Below are several records. Retype exactly those lines running from the one with "Where should I" through the one with "The height and width of the screenshot is (522, 871).", end lines included, and no others.

Top of Exercise input

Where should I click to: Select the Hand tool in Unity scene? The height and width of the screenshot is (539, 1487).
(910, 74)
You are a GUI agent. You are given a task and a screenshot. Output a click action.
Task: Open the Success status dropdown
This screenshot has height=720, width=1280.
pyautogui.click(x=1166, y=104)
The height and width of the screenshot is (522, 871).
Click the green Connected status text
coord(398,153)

Bottom of Exercise input
Top of Exercise input

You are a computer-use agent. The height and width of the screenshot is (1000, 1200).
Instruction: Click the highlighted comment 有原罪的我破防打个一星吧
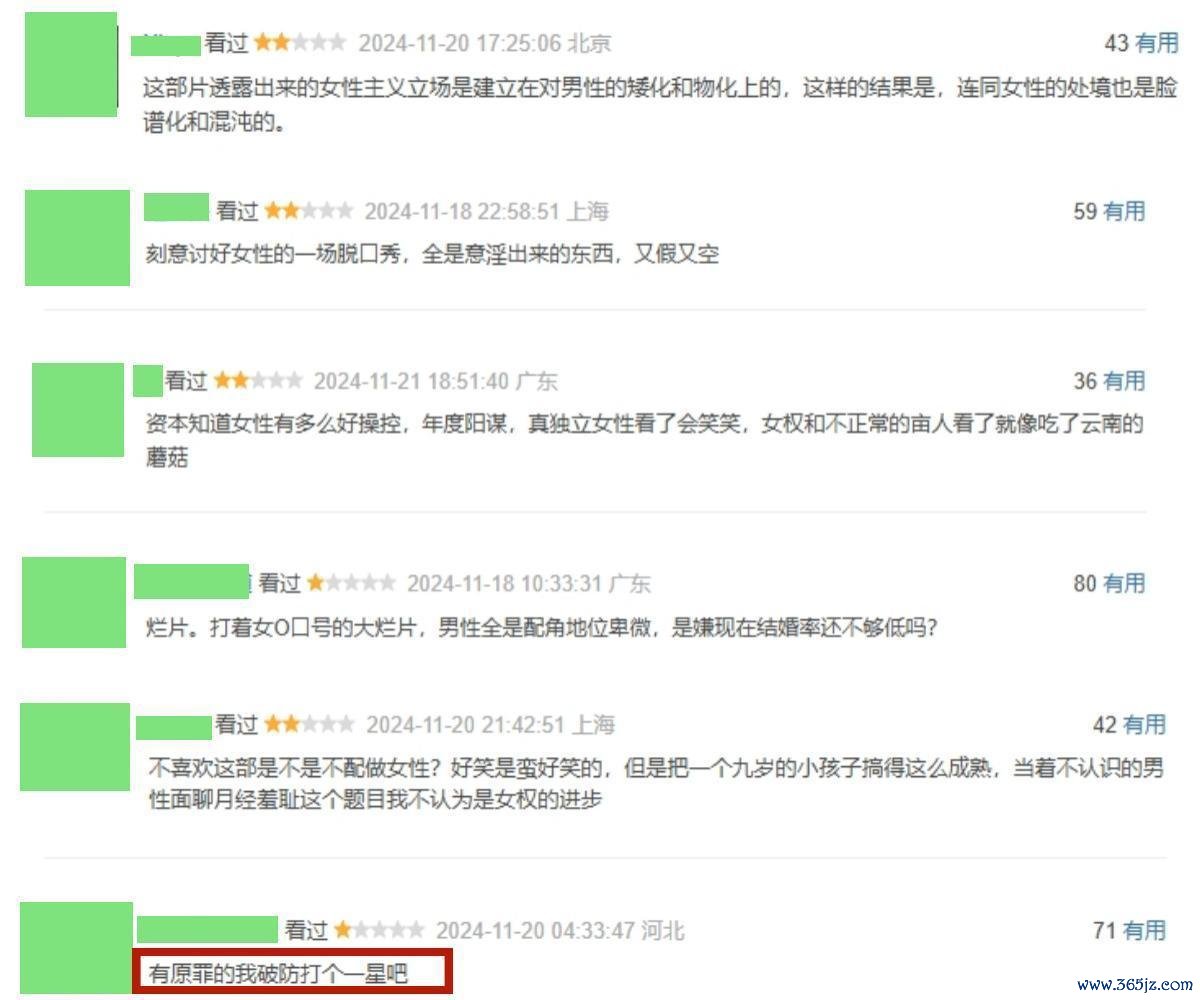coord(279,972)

Bottom of Exercise input

Exercise solution:
Where should I click to: Select the Hand tool in Unity scene? The height and width of the screenshot is (539, 1487).
(910, 74)
You are a GUI agent. You are given a task and a screenshot. Output a click action.
Task: Open the Success status dropdown
This screenshot has height=720, width=1280.
pyautogui.click(x=1166, y=104)
The height and width of the screenshot is (522, 871).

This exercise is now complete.